There were totally 13 patients in the six LQTS families. Five were male and eight female. One suffered from sudden death, 10 had syncope and 2 were asymptomatic. Eleven of the 13 patients had ECG data. Their QT and QTc (mean +/- SD) were (0.460 +/- 0.058) s and (0.516 +/- 0.058) s, respectively. TdP was observed in 3 patients (27%) during the syncope attack.

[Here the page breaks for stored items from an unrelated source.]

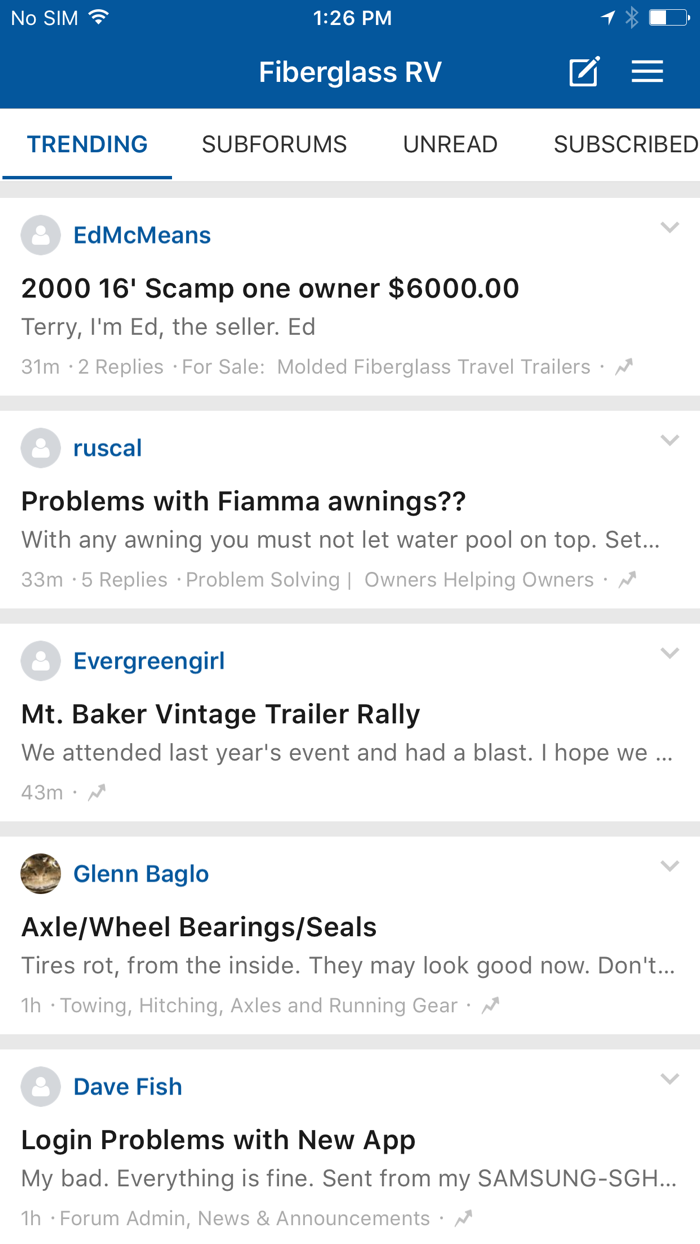This screenshot has width=700, height=1244.
Task: Expand options on the Fiamma awnings thread
Action: coord(669,440)
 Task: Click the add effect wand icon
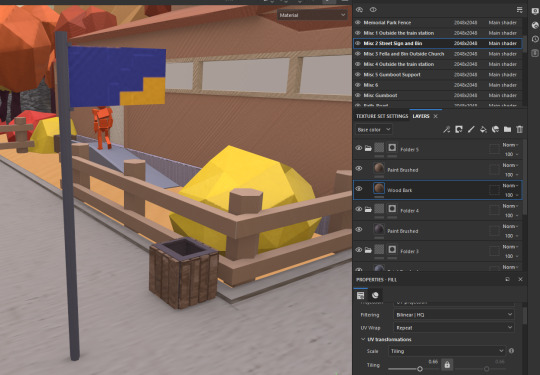pos(446,129)
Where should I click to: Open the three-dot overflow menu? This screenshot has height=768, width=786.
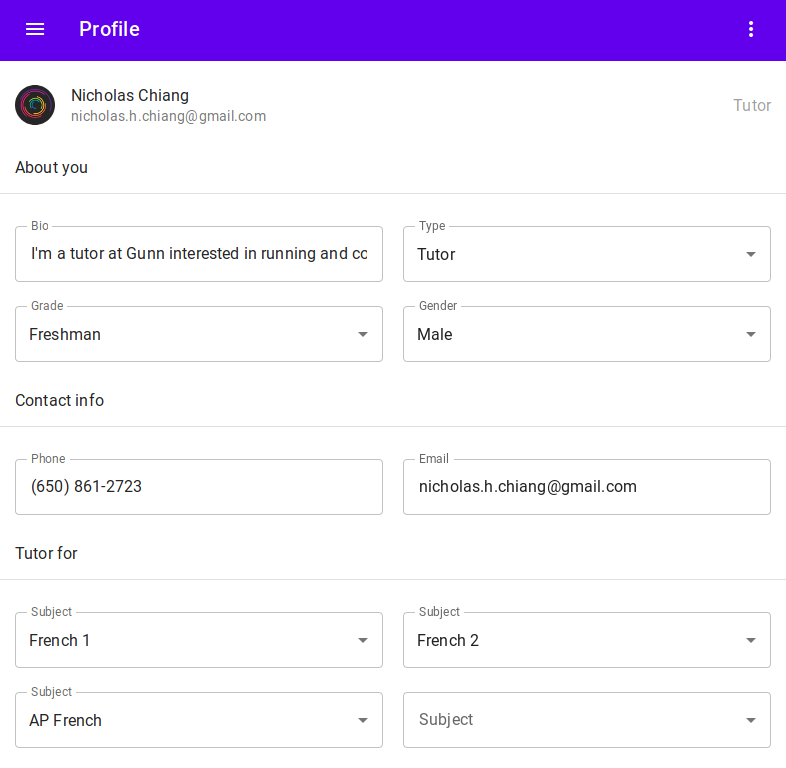coord(750,30)
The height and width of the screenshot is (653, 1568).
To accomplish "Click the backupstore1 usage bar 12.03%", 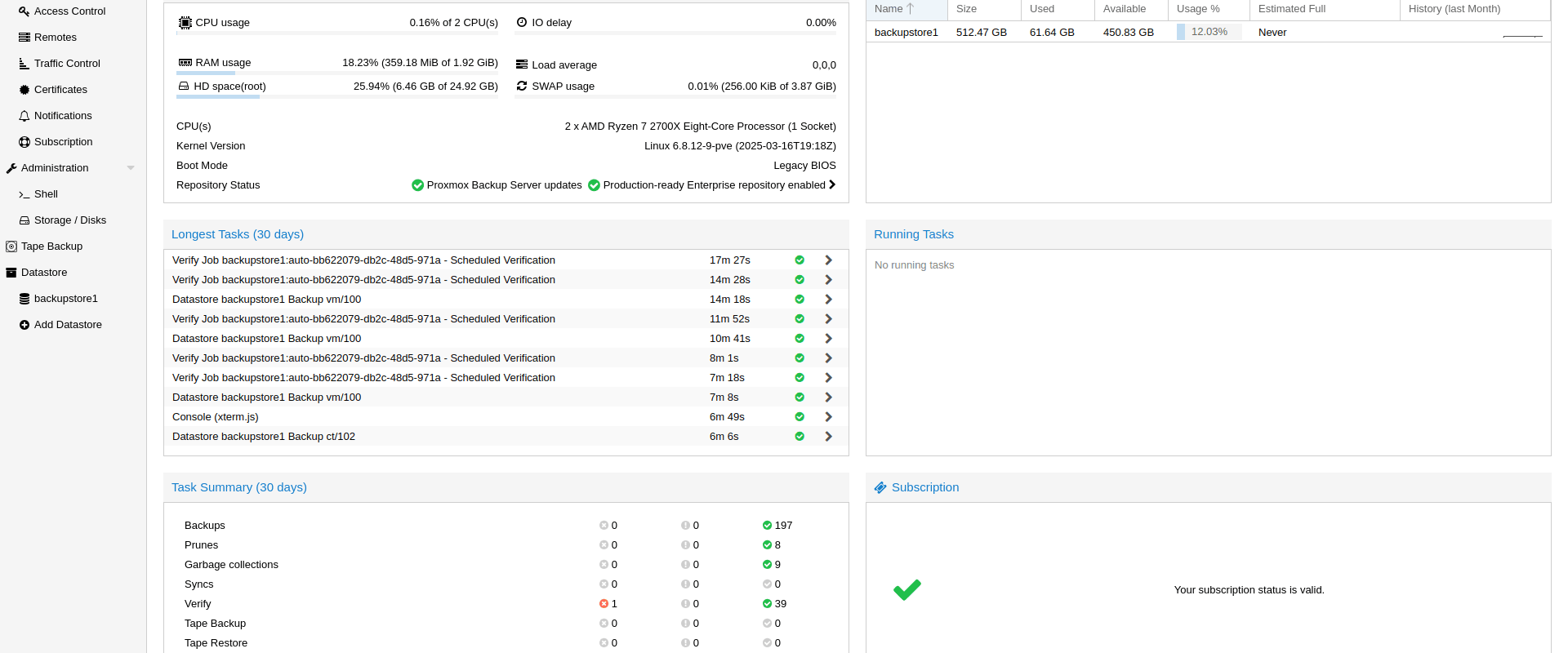I will (1209, 32).
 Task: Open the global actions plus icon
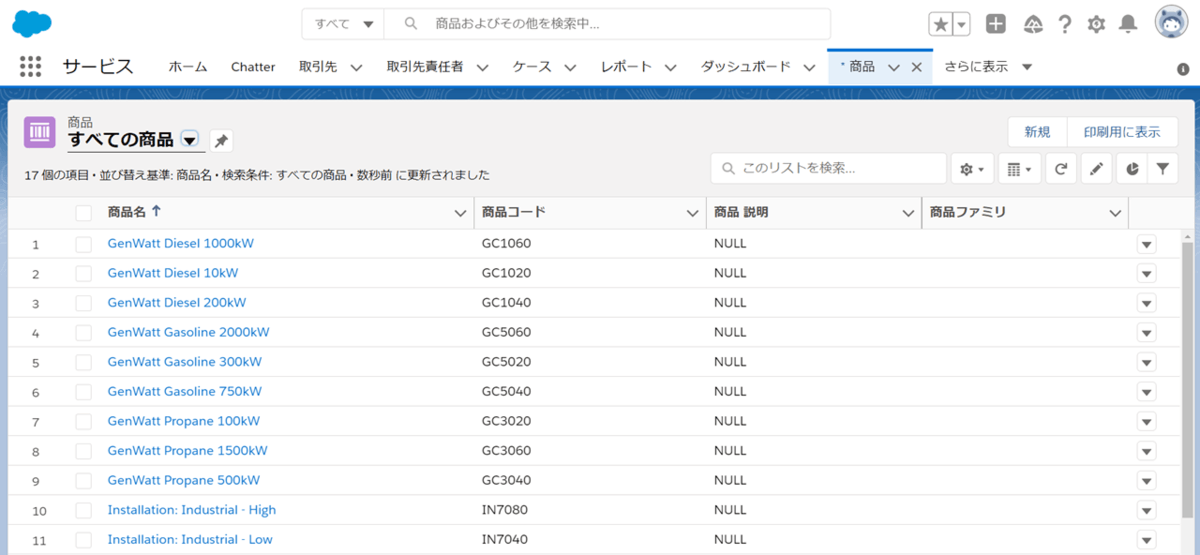tap(995, 24)
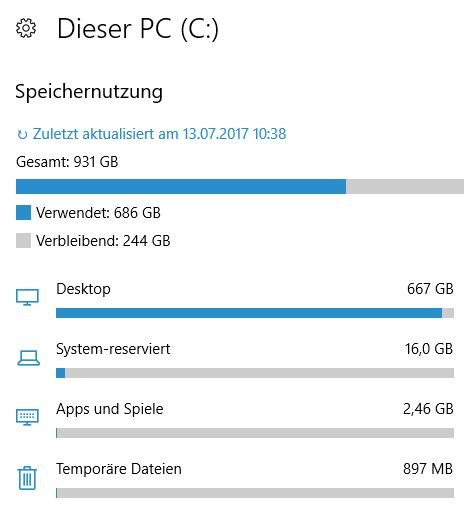Image resolution: width=469 pixels, height=508 pixels.
Task: Click the settings gear icon
Action: click(26, 28)
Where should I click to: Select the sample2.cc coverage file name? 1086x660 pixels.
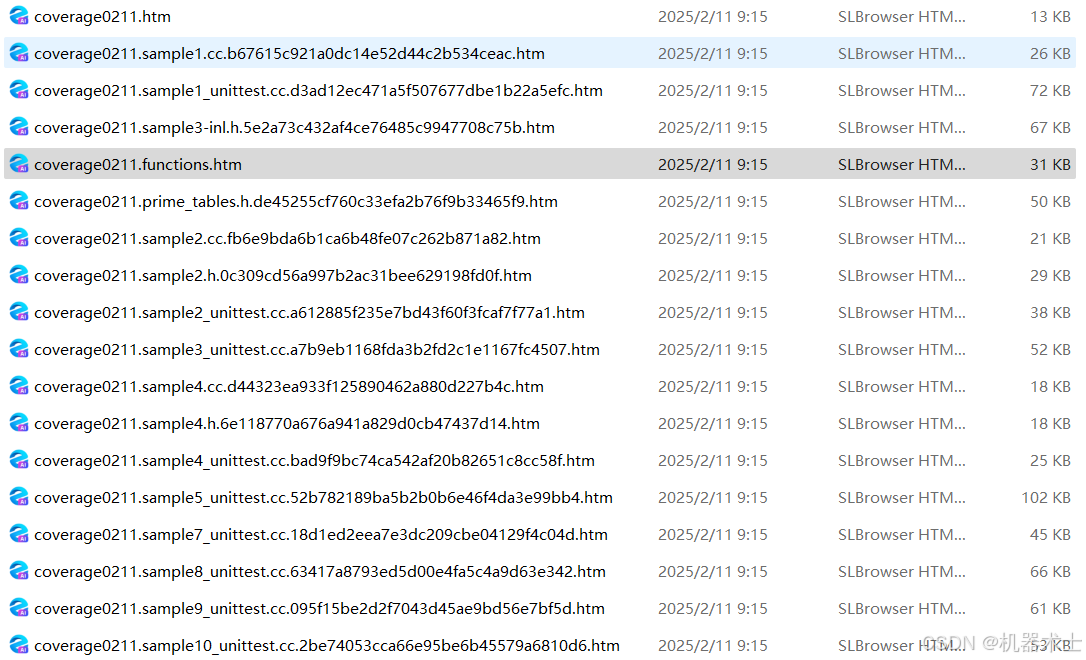coord(286,238)
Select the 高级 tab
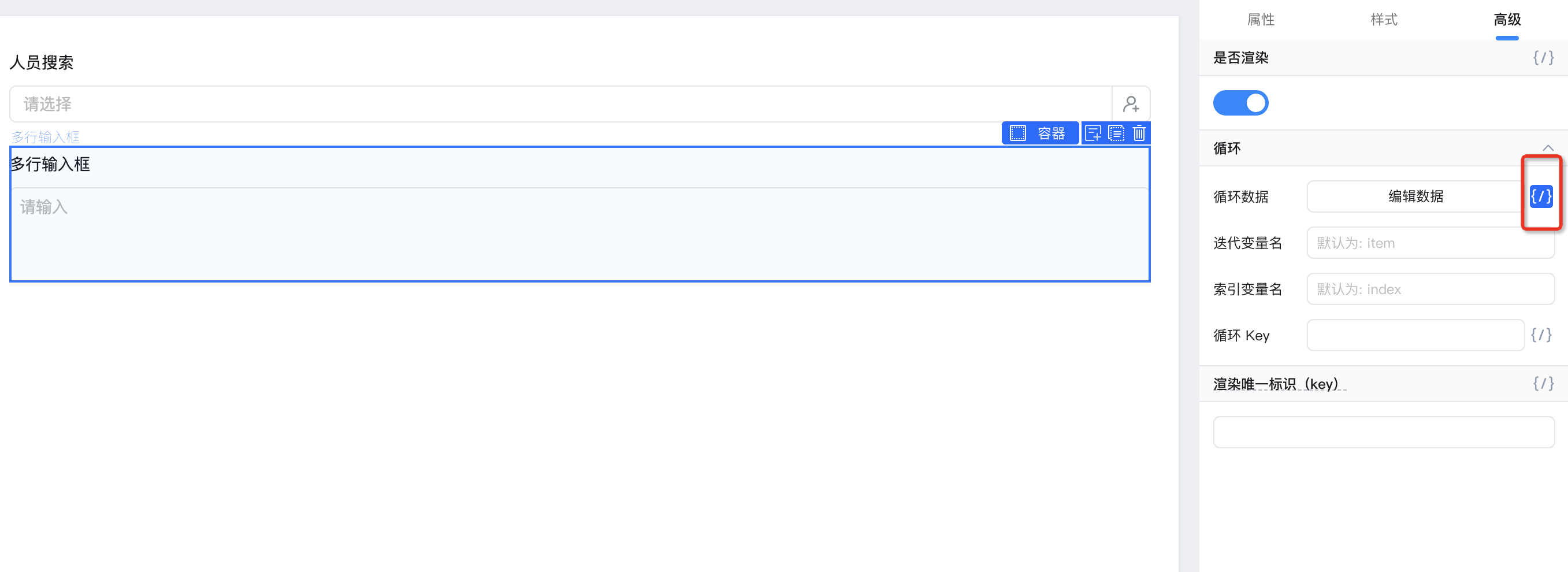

By PCR-SSCP analysis, two novel KCNQ1 deletion mutations 356-357 Delta QQ and 626-631 Delta GSGGPP were identified in 7 patients of 2 families. None of 50 normal individuals carried these mutations, indicating these two mutations were likely to cause the disease. In addition, P448R was found in one affected and some unaffected members in other two families and in 7 of 50 (14%) normal individuals, indicating that this might be a polymorphism. All the three mutations located in C-terminal domain of KCNQ1 protein.

CONCLUSIONS

Two novel deletion mutations and one novel polymorphism of KCNQ1 gene were identified among 6 Chinese families with LQTS.

目的

先天性长QT综合征（LQTS）是一种遗传性心脏复极障碍疾病，其特征为心电图（ECG）中QT间期延长及多形性室性心动过速尖端扭转型室速（TdP）。临床症状包括反复发作的晕厥、癫痫甚至猝死。它由至少7个基因的突变引起，其中6个基因编码决定心室动作电位时程的离子通道。这些基因之一，KCNQ1，编码心脏缓慢激活延迟整流钾通道的α亚基。携带KCNQ1突变的患者被命名为LQT1，占LQTS患者的42%。本研究旨在分析中国LQTS患者的临床资料并筛查KCNQ1的突变。

方法

采用普遍接受的LQTS表型标准来识别先证者。有6个LQTS家系参与本研究。记录每个家庭成员的临床和ECG资料。从外周血淋巴细胞制备基因组DNA。采用聚合酶链反应-单链构象多态性分析筛查KCNQ1整个编码区的突变，并进行DNA测序以确定确切的突变位点。

结果

6个LQTS家系共有13例患者。5例男性，8例女性。1例猝死，10例有晕厥，2例无症状。13例患者中的11例有ECG资料。他们的QT和QTc（均值±标准差）分别为（0.460±0.058）秒和（0.516±0.058）秒。3例患者（27%）在晕厥发作时观察到TdP。通过PCR-SSCP分析，在2个家系的7例患者中鉴定出2种新的KCNQ1缺失突变356 - 357ΔQQ和626 - 631ΔGSGGPP。50名正常个体中均未携带这些突变，表明这两种突变可能致病。此外，在另外2个家系的1例患病和一些未患病成员以及50名正常个体中的7例（14%）中发现了P448R，表明这可能是一种多态性。所有3种突变均位于KCNQ1蛋白的C末端结构域。